French Unions Put Their Own Interests Ahead of Workers’

Trade unions are hurting workers in a bid to protect their privileges.

Paris France demonstration
French workers demonstrate against proposed pension reforms in Paris, December 17, 2019 (PS/Mathieu Delmestre)

French metro and railway workers have been on strike for almost a month to preserve privileges from an era when the trains ran on coal.

The people who suffer the most are workers on modest incomes who don’t own a car and normally commute into Paris by train; small businesses and shops which are understaffed; families that couldn’t get together for Christmas.

The unions behind the strikes claim they are fighting a “president of the rich” — Emmanuel Macron — on behalf of “the people”.

They aren’t. Trade unions are trying to preserve retirement rules that benefit their workers at the expense of everyone else.

Support

The unions that support the strike represent under 3 percent of French workers. John Lichfield estimates that just .6 percent of French public sector workers are on strike, barely .1 percent of the overall French workforce.

By far most strikers, some 30,000 out of roughly 35,000, are on the railways and Paris Metro.

Noga Arikha reports from Paris that patience in the city is wearing thin:

Strike fatigue is setting in. Business goes on as usual, as much as possible, but tempers are getting shorter on the roads and in the few available trains and buses.

Polls still show sympathy for the strikes, but support is coming down. As is the number of strikers. Outside Paris, most buses and trains are running again.

Objectives

Still the unions persist, claiming Macron has a hidden “neoliberal” agenda to privatize the pension system.

This is a lie. Macron’s objectives are transparent and reasonable:

  1. To bring the retirement age in the public sector in line with the private sector. Railway drivers can now retire at 50, policemen at 52 and metro workers at 55. The national retirement age is 62.
  2. To merge the 42 existing public pension funds — ten different ones in the railways alone — into a single, points-based system, which would make it easier to switch jobs and no longer punish women for interrupting their careers to raise children. (Men on average retire at 60. Women on average have to work until 67 to receive the same pension.)

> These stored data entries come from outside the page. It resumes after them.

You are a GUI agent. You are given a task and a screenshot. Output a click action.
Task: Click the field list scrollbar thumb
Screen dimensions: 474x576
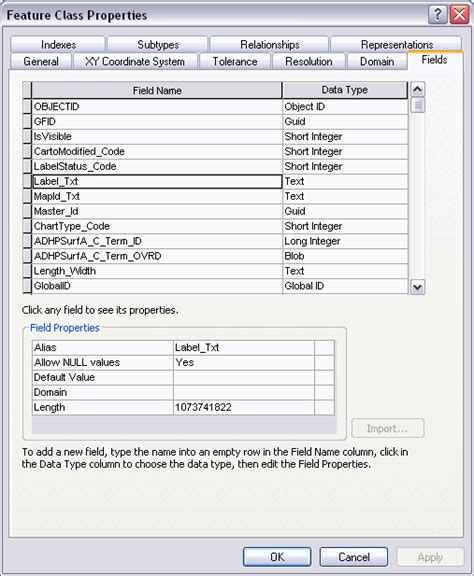click(x=417, y=105)
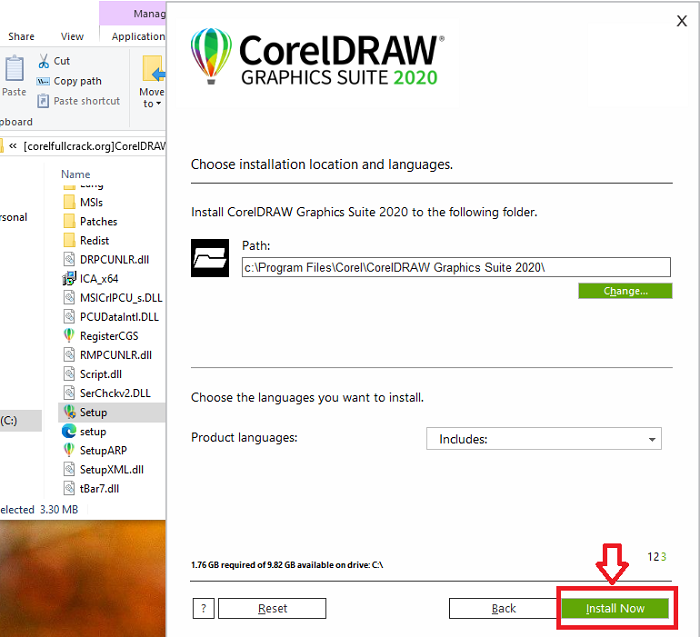
Task: Open the MSIs folder
Action: pyautogui.click(x=91, y=202)
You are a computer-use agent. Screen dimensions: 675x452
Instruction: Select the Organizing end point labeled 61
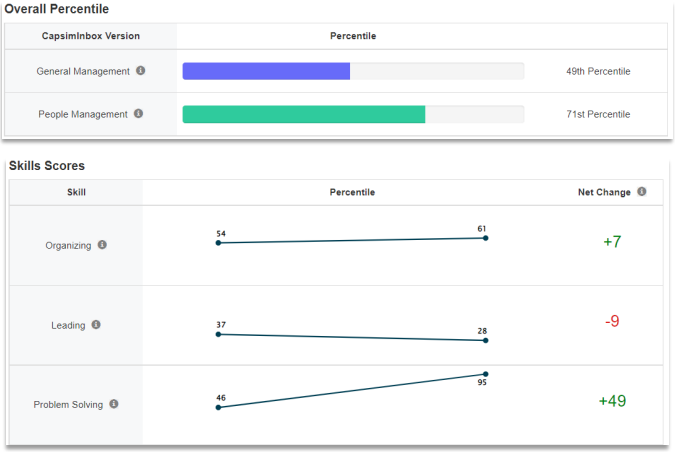[x=485, y=238]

Pensions will remain in state hands. Changes will not apply to anyone in retirement. There will be a twenty-year transition to the new system. Rail and metro workers aged 34 and above will retain all their privileges. Almost nobody who is on strike today will actually experience any change.

Clearly this is not about pensions. It’s about trade unions who don’t like the sitting president.

Macron previously went over the unions’ heads to liberalize labor law. He made it easier for employers to fire and hire workers and allowed them to bypass union-dominated workers’ councils to call company-wide referendums on topics like overtime.

Macron also allowed buses to compete with trains, lowering fares for passengers but undermining the monopoly of the state railway company. He ended automatic pay rises for train workers.

All of this has helped the ordinary French. Business creation is up 60 percent since Macron became president. Unemployment is at its lowest in a decade.

But it has hurt the unions, who would rather non-union workers continue to subsidize privileges they have enjoyed for decades.